The book is not exactly about Reagan, it's the "age" of Reagan - meaning the era of conservatism that he has come to symbolize. I believe Wilentz hit the nail on the head for putting the starting point of the age at 1974. He argues that the Watergate scandals gave democrats a lot of misplaced confidence; the country was moving away from liberalism, but they were so sure republicans had discredited themselves they failed to see it. The political demise of Nixon hastened the demise of moderate republicanism and set up the conditions for Reagan to rise.

The chapters on Carter are also pretty effective. Wilentz makes a strong case for Carter's misreading of political dynamics and resultant poor responses to the crises of the late 1970's, contributing to the democrats' disarray of the period.
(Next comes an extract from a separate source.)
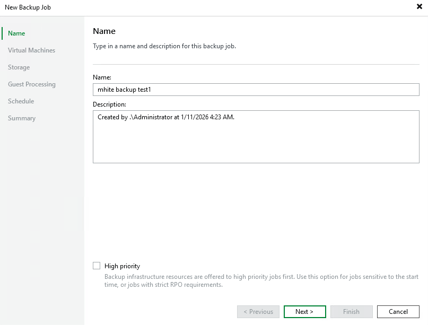
Task: Cancel the backup job wizard
Action: tap(398, 311)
He also sees Carter as a faux liberal and doesn't place much stock in his style of anti-politics.

I felt Wilentz's treatment of Reagan is mostly fair, albeit from a clearly liberal perspective. He gives Reagan credit where credit is due, particularly in his diplomatic relations with Mikhail Gorbachev. He also gives a lot of credit for his success in judicial appointments and changing American political dynamics - essentially moving the center to the right. Just listen to the republicans today, with "government can't do anything right," etc... It's straight from Reagan. Nixonian and Ford-style republicans are basically gone. Wilentz makes a strong argument that Reagan dealt those types of politicians a death blow.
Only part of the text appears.